Nas eleições presidenciais de 2022 o PT encontrou enormes dificuldades em relação a um nicho eleitoral específico: os evangélicos. Esse nicho cresce continuamente no Brasil e, acreditam os especialistas, pode determinar o rumo de uma eleição presidencial no país a partir de 2030. Quer dizer, vamos chegar a um momento em que, sem as bençãos dos irmãos, o cidadão não senta na cadeira do Palácio do Planalto. De lá para cá as coisas não mudaram significativamente nesta relação. Talvez tenham até se agravado, depois dos episódios da Marquês de Sapucaí. São questões que não se resolvem apenas no período eleitoral. O próprio Lula chegou a espantar-se com o fato de o PT ter perdido essa liga com os evangélicos, uma relação tão harmoniosamente construída em tempos idos. As explicações para este fenômeno daria uma tese de doutorado, algo não possível de ser tratada apenas num simples editorial.

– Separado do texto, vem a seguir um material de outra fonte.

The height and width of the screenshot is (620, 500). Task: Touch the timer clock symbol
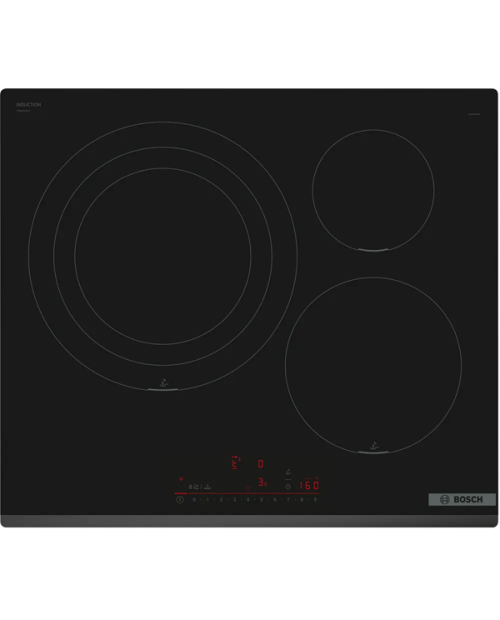288,487
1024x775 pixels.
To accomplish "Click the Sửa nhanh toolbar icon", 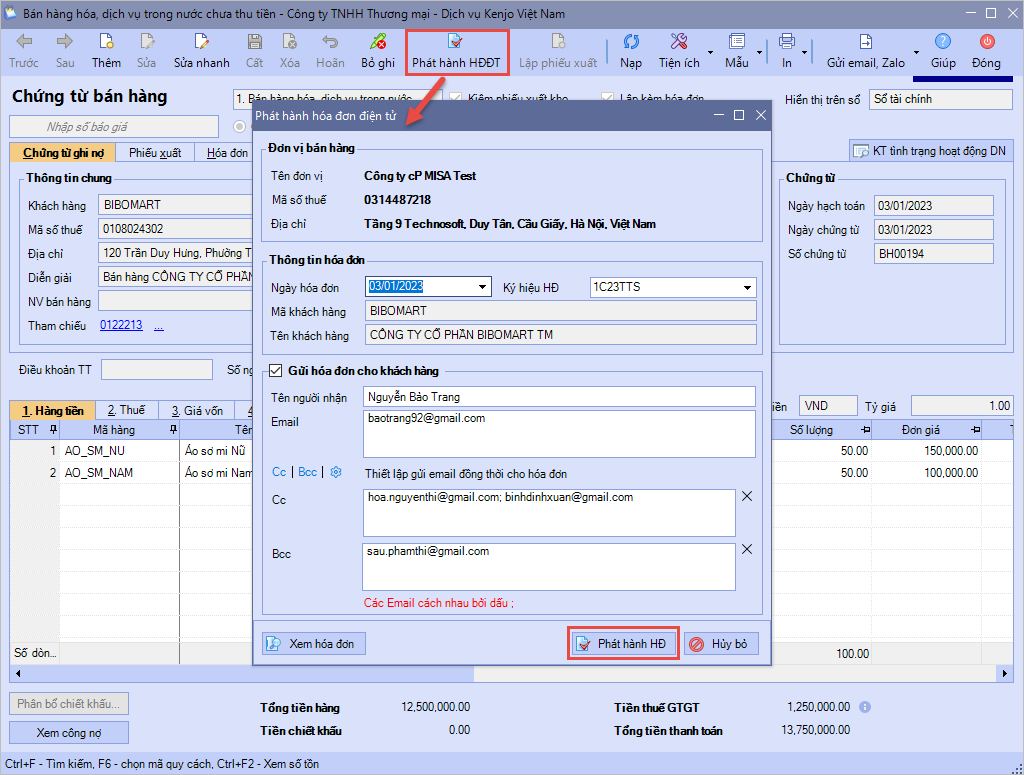I will [x=201, y=42].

As questões internas de uma pesquisa de intenção de voto, mais do que os números apresentados em si, podem ser ainda mais importantes numa campanha. Os escores podem mudar ao longo do processo, desde que o diagnóstico dos problemas sejam elencados e as providências adotadas. O cientista político Felipe Nunes, diretor do Instituto Quaest, concedeu uma entrevista ao Jornal da Globo, onde elenca, com base nas pesquisas realizadas pelo instituto, os nichos ou grupos de eleitores que não estão demonstrando grande simpatia por conceder um quarto mandato ao presidente Luiz Inácio Lula da Silva. Entre esses eleitores, os jovens, as mulheres e segmentos da classe média. Possivelmente apenas as pesquisas qualitativas, ouvindo os grupos de eleitores específicos, possa realizar um diagnóstico mais preciso acerca da razão desse hiato entre tais eleitores e o presidente Lula.

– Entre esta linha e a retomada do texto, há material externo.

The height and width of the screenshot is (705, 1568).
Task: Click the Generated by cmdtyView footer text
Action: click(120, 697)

Algo sugere que a medida adotada no que concerne a isenção de imposto de renda para quem ganha até cinco mil reais não está produzindo os efeitos esperados. Mas uma pesquisa do Datafolha onde evidencia-se que 70% dos brasileiros estão endividados -afetando o bolso a parte mais sensível, portanto - pode ser um bom prenúncio para entenderemos esse mau humor do eleitorado com o presidente Lula neste momento. Fala-se num eventual controle inflacionário, mas o brasileiro médio sente que tem sido cada vez mais complicado manter a geladeira abastecida.